Trubisky then patiently waited behind Marquis Williams at North Carolina for two seasons. Even last season, he was easy to overlook. Trubisky played in a conference with a national champion (Watson) and the Heisman winner (Louisville’s Lamar Jackson).

“He was asked to make multiple reads,” Rang said. “He was asked to throw it all over the field. Usually for a young quarterback with a lack of experience, usually they get the deer-in-the-headlights look.”

This just might be where the ABA was 40 years ago and what the NBA has become -- drafting prospects “on the come.” That is, taking guys before they’re ready in the hope they ripen into consistent contributors as pros.

There’s a 6-foot-4 eighth-grade quarterback out there named Aaron McLaughlin who has multiple offers from around the country. The combination of the position, its importance and breathless talent evaluators has brought us to this moment.

Jared Goff -- No. 1 overall in 2016 -- was the first Cal quarterback drafted since Aaron Rodgers in 2005. Wentz from a skinny high school player shooting coyotes in his spare time to the No. 2 quarterback taken. 

“The spread offense has leveled the playing field a little bit,” Rang said. “Teams are able to put up a lot of points and don’t have to have the five-star quarterback.”

But that doesn’t explain Mike Leach, who hasn’t had one of his Air Raid quarterbacks stick for long in the NFL. By extension, that puts Texas Tech’s Patrick Mahomes on the clock. Red Raiders coach Kliff Kingsbury played for Leach and runs a similar version of the Air Raid.

Notre Dame’s Brian Kelly has produced one NFL quarterback (Tony Pike, Cincinnati) in a career that has spanned a quarter century.

That could change with Deshone Kizer.

Or not.

“It’s a lean year,” Rang said.

“I kind of like the Clemson quarterback myself,” Brandt said. “We try to find out what we can find out wrong with a guy instead of saying, ‘This is a guy who played pretty good against top teams.’”

Suddenly, then, 13 career starts don’t look so lean.

“I feel fairly confident he can be a future franchise quarterback [but] that’s the question,” Rang said of Trubisky. “The NFL is such a what-can-you-do-for-me-right-now business.

Fedora took advantage of his relationship with Archie Manning to get to Peyton. Fedora had recruited Luck. Both quarterbacks agreed to speak to Trubisky.

Peyton Manning had stayed all four years at Tennessee. Luck was a redshirt junior when he left for the NFL after the 2011 season. Their discussions remain a secret.

“They went beyond the call of duty in helping him,” Fedora said. “That was very beneficial for him.

“I can tell you this: Mitch had a notebook.

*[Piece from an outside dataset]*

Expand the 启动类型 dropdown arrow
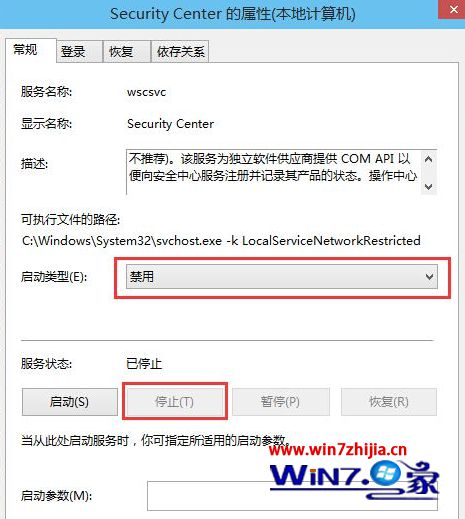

He had pages upon pages of notes he kept from each of them.”

This is the time of year, though, when the Underwear Olympics (aka the NFL combine) matter more than anything. NFL types want to see if Trubisky is indeed 6-feet-3, as advertised.

They want to see that arm strength, that accuracy (almost 70 percent the past two seasons). They want to know if he is more overachiever like Dak Prescott, who stayed five years at Mississippi State, or a really quick learner.

“That’s like a guy being in third grade … saying he really understands defenses,” Brandt said. “All the sudden the next move is to MIT as a graduate student.”

Whatever you do, don’t blame Mitch Trubisky.

“When we came down to it,” Fedora reminded, “his grade came back as a first rounder.”